Most of those descriptive words can’t be published in a family newspaper.  But here’s one that can:  Cowards.

If you’ve been on Facebook or Instagram or TwitterX, you’ve surely seen the kind of nonsense that these haters and racists use to bully their way into conversations where no decent person cares for their opinions.  

Earlier in the week, the Charleston City Paper published a story on the Modjeska Simkins School in Columbia, which is affiliated with the S.C. Progressive Network. For the eleventh year, the school is again offering a 16-week curriculum of classes that teaches little-known history about South Carolina.  It sounds like pretty interesting stuff – if you’ve got an open mind to learn facts you might not know about things like racism, oppression and how the planter class long took advantage of regular people. Maybe not everybody’s cup of tea, but definitely interesting.

And like most of the stories we offer, this story was published online – with a photo of some of the recent graduates.  It showed a diverse crew of folks who looked happy on graduation day.  

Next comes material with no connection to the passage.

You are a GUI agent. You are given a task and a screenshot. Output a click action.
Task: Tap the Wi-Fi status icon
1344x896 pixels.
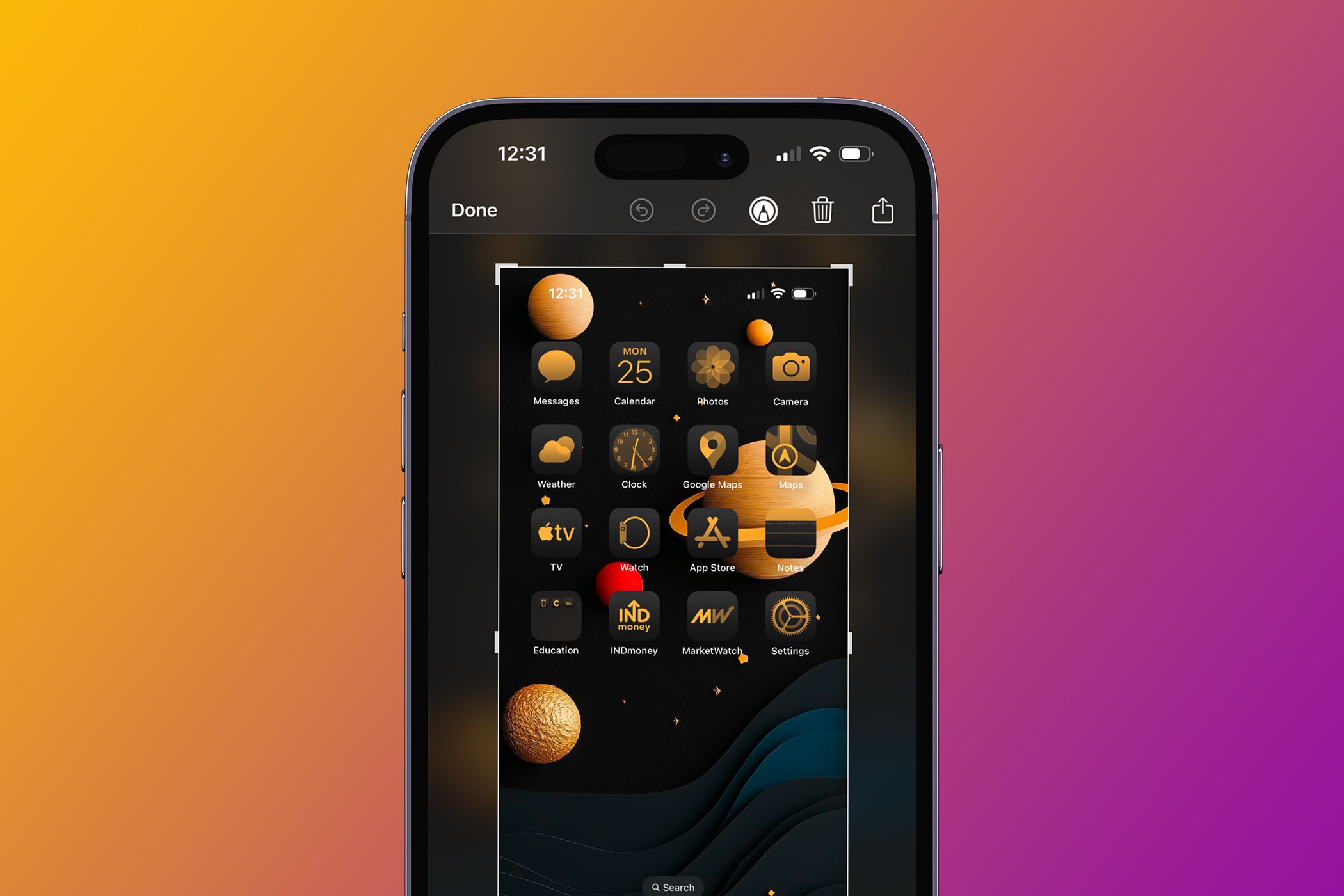pos(820,152)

But some of them apparently didn’t look like some of the closeted bigots who hide behind the secrecy of the Internet.  These word thugs crawled out from under their rocks for long enough to write some pretty horrible things that would cause any decent grandmother to find a big bar of soap to wash out their mouths.  (If you ever wondered how the behavior in the Epstein files could have gotten started, it’s got to be somewhere near the kind of depraved mindset that pokes fun of people who may not have a model’s figure or have a different skin color or ancestry.)

Here are some of the wicked things these wretched Internet trolls said:

“No one in their right mind wants anyone like that anywhere near their kids.”

“I can smell this picture.”

“I’m going to make a bingo card for this.”

“Maybe they should take a class on nutrition instead.”

Fortunately, there are a lot of decent people who saw this crap on the Internet and shot it down. They didn’t hold back on junk from the haters, bigots and sizists with comments like:

  • “I’m proud we have a group that does continuing education with a focus on the facts surrounding our history.  I am deeply saddened and upset at the bullying in these comments regarding people’s body size and appearances.”
  • “The men showing up in this comments section are demonstrating why there is a ‘male loneliness epidemic.’”
  • “Apparently, you’re still in middle school with that stupid comment.”
  • “Insulting someone’s eyes when you look like the offspring of two diseased siblings is a wild choice.”

The Simkins class will be offered in Columbia and six satellite locations around the state starting later this month.  

“We’re going to teach you how to be effective” in challenging the historical power structure, said organizer Brett Bursey, who heads the 30-year-old, nonpartisan S.C. Progressive Network Education Fund.  He also added, “The school’s mission is re-seeding a movement for systemic change with autonomous groups across the state.”

In our free society, people are going to disagree with news stories like the one on the new history class.  But let’s remain civil.  Often, that may be hard – and many of us may be guilty of lashing out occasionally (I am such a sinner).  But let’s not fuel and sow division.  If you disagree, stay within the guardrails of decency. Or just shut up and move on.